A Hundred Quiet Mornings
A hundred small mornings of returning to myself is itself a kind of belonging. I do not have to feel transformed. I only have to notice that I am still here.
A hundred mornings ago, you opened this book for the first time. You did not know, then, what would change and what would not. You did not know whether the practice would hold. You only knew that you were tired, and that you were willing to try.
A hundred mornings is a quiet number. It does not announce itself. It does not feel like an accomplishment when you are inside it. It feels like an ordinary Tuesday, or a slow Sunday, or a hard Wednesday when you almost did not open the book and opened it anyway. That is how a hundred mornings happens. One slow opening at a time.

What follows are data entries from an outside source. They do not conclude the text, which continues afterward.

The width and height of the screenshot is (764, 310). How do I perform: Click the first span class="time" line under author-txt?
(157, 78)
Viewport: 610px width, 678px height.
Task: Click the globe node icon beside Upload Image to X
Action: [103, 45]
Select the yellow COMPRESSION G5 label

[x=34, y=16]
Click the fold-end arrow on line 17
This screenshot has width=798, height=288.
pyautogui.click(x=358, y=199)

What a hundred mornings has been doing in you is, by its nature, mostly invisible. The quiet practice of returning — even when the words felt flat, even when nothing landed, even when you were too tired to feel anything — has been laying a soft floor underneath you. Not a floor you can see. A floor you find, on the days you most need it, already there.

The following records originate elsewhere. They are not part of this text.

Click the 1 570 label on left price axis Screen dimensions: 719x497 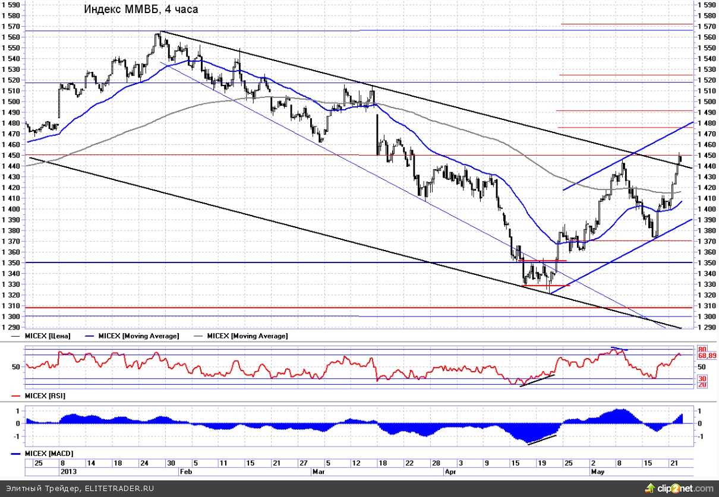[x=11, y=26]
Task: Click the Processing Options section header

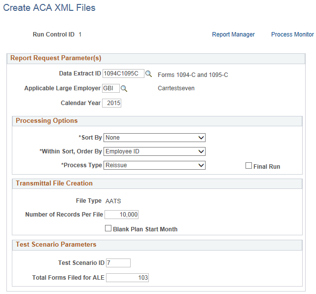Action: pos(47,121)
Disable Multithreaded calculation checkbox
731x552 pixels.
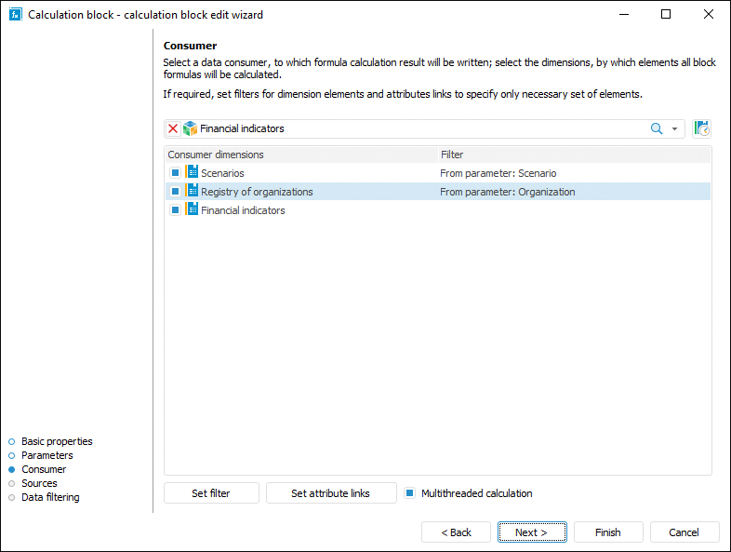click(409, 493)
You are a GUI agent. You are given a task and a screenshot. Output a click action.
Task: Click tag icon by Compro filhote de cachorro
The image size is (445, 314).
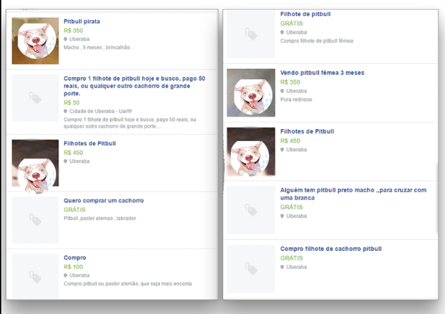251,269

You do not need to measure how far you have come. You do not need to grade yourself against the version of you that opened the book at Day 1. You only need to notice this: today, a hundred mornings in, you are still here. The practice is still yours. The book is still yours. The small returning is still yours.
A hundred quiet mornings of returning is itself a kind of belonging.
A hundred mornings is not a finish line. It is simply a quiet marker on a long, slow path. Tomorrow you will open the book again, or you will not, and either choice will be allowed. The practice is gentle. The practice is patient. The practice has been holding you, even on the days you could not feel it. The harbor is no longer only a horizon. It has become the daily turning toward it — the steady bow, the kept course, a hundred mornings of the same quiet bearing.